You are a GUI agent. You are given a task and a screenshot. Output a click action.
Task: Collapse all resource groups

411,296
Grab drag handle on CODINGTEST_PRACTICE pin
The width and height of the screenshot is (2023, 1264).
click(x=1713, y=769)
=-=-=
- **What you have to do**: Print the data above verbatim, reproducing every line without alteration.

- **Problem solution**:
You are a GUI agent. You are given a task and a screenshot. Output a click action.
Task: Collapse all resource groups

411,296
Grab drag handle on CODINGTEST_PRACTICE pin
The width and height of the screenshot is (2023, 1264).
click(x=1713, y=769)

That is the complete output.